At the time of this writing, Royal Tiger Imports (royaltigerimports.com) has imported a quantity of original WWII M1 carbines in good to excellent condition (see American Shooting Journal, October 2020). You can get magazines and all the accessories for the M1 carbine from Numrich Gun Parts Corp (gunpartscorp.com). The best manual available is The M1 Carbine Owner’s Guide by Larry Ruth. The book features assembly, disassembly, operating and maintenance information, and more. Get it from your local bookseller, or directly from the author by writing to: Larry L. Ruth, 2316 Smith Hill Road, Walworth, NY 14568. Cost is $27 including shipping.

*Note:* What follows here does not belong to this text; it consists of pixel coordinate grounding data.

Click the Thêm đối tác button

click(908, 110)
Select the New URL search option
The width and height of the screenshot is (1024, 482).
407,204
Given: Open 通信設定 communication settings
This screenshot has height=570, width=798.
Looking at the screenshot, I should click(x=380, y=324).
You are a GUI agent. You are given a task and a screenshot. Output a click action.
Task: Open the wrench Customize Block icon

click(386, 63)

THE OTHER RIFLE that offers all the ease of hitting possible is the semiauto version of the famed Thompson submachinegun, the
M1927-A1 Thompson from Auto-Ordnance (auto-ordnance.com).
Legally a semiauto rifle and not a submachinegun, it has a 16.5-inch
barrel instead of the 10-inch barrel of the fully automatic versions.

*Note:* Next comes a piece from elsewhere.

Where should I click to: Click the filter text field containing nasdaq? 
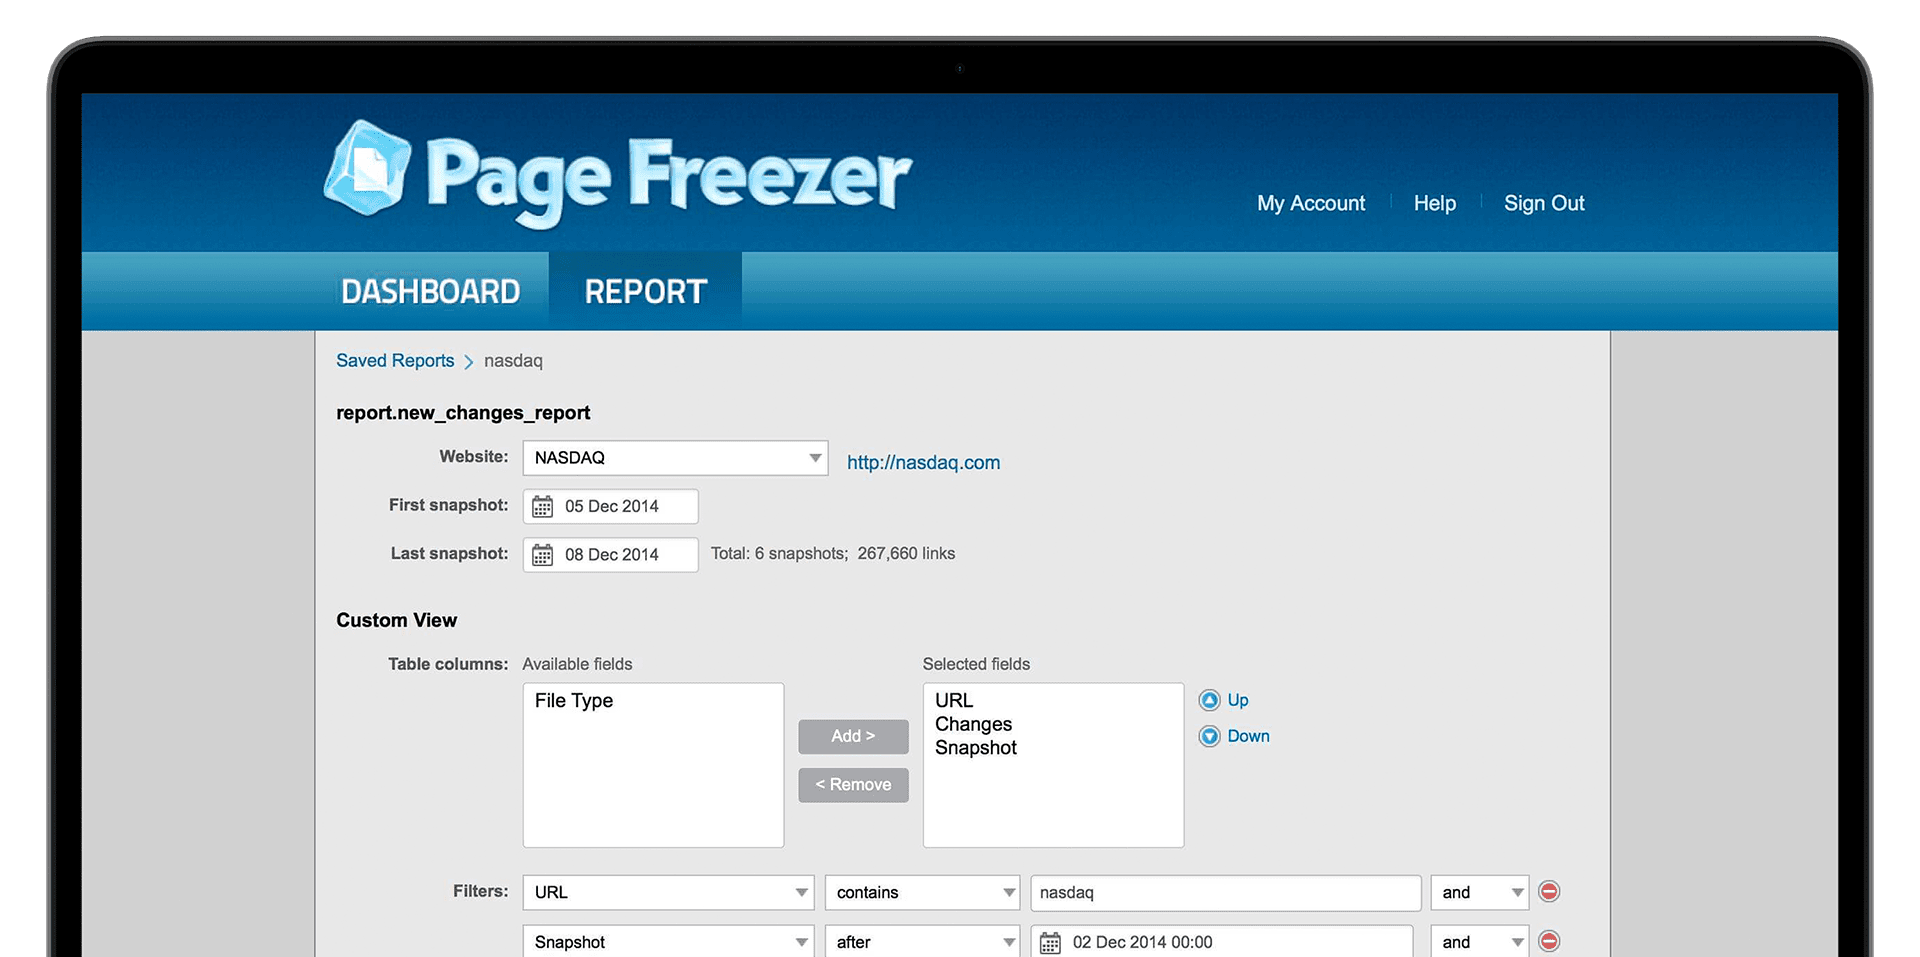1225,892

Otherwise, all the intimidating appearance of the famed Thompson
submachinegun is still there.
The twin pistol grips, inclined at the same angle as the legendary Luger pistol, offer fast precise pointing, while its 12.5-pound weight gives it the steadiness that only a heavy rifle can have. There is also an aluminum receiver version at 9.5 pounds, but it is not quite so steady for offhand shooting and that is the way you end up firing in most any emergency situation. It is extremely accurate and fires the manstopping .45 ACP cartridge. Thirty-round box magazines, as well as 50- and 100-round drum magazines, are available. I would stick to the 50-round drums, as the 100-round drums effectively double the weight of the weapon and are quite a bit bulkier. At 39 inches overall, it is still a very compact gun.

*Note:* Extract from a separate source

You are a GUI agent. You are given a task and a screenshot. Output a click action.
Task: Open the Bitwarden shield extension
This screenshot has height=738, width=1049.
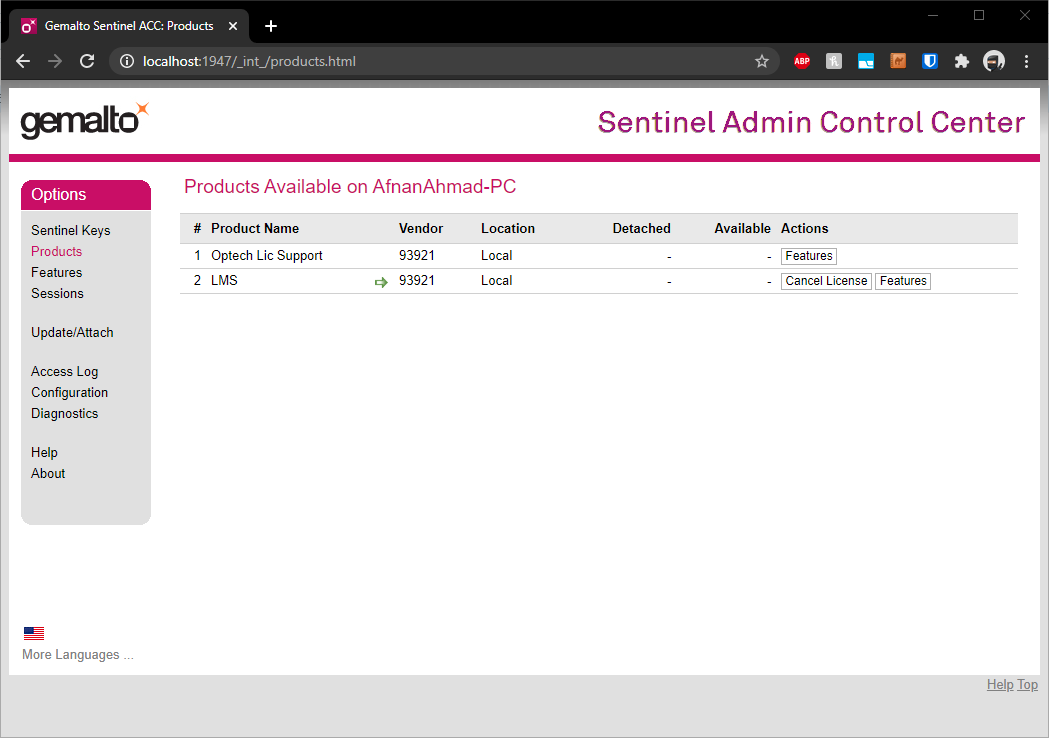930,61
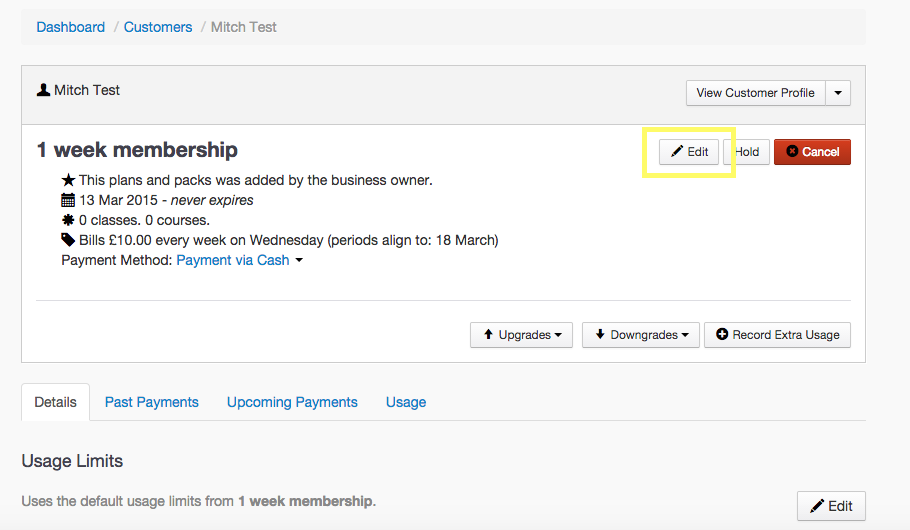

WHICHEVER GUN YOU choose, get plenty of spare magazines with their pouches, as well as plenty of ammo. In combat you want all
your ammo in loaded magazines, as anyone who has ever tried to reload magazines while someone was shooting at him will tell you.
A complete cleaning kit is also necessary with any gun. Firearms must be cleaned after every use and semiautomatics must be field-stripped to do this. Don’t just do this once. Practice it until it becomes second nature. After handling, all guns must be wiped down with an oily rag, as fingerprints cause rust. Guns that have to be cleaned from the muzzle, like both of the rifles in this article, need a cleaning rod guide lest the cleaning rod damage the rifling at the muzzle and impair the accuracy of the gun. These can be had from J. Dewey Mfg. Co. Inc. (deweyrods.com), among others.
Another note for first-time gun owners is to always use hearing protection when practicing. is can be the cheap foam ear plugs or regular shooter’s earmuffs. Both work fine and will prevent hearing loss. The most important rule of gun safety is to always have the muzzle pointed where it can’t hurt anyone if it fires. Do not put all your faith in mechanical safeties, as anything man made can fail. Check every gun to see if it is loaded when you first pick it up by looking into the chamber and being sure there are no cartridges in the magazine that is in the gun. Treat guns with respect, but don’t be afraid of them.
Remember that there are only three ways to learn to shoot. Say them again with me: Shooting, shooting and more shooting. It is practice more than natural talent that separates the exhibition shooter from the rank and file. Shell out the money for the ammo and practice like your life depends on it, for one day your life and the lives of your loved ones may depend on your skill at arms. It has been that way since the world began.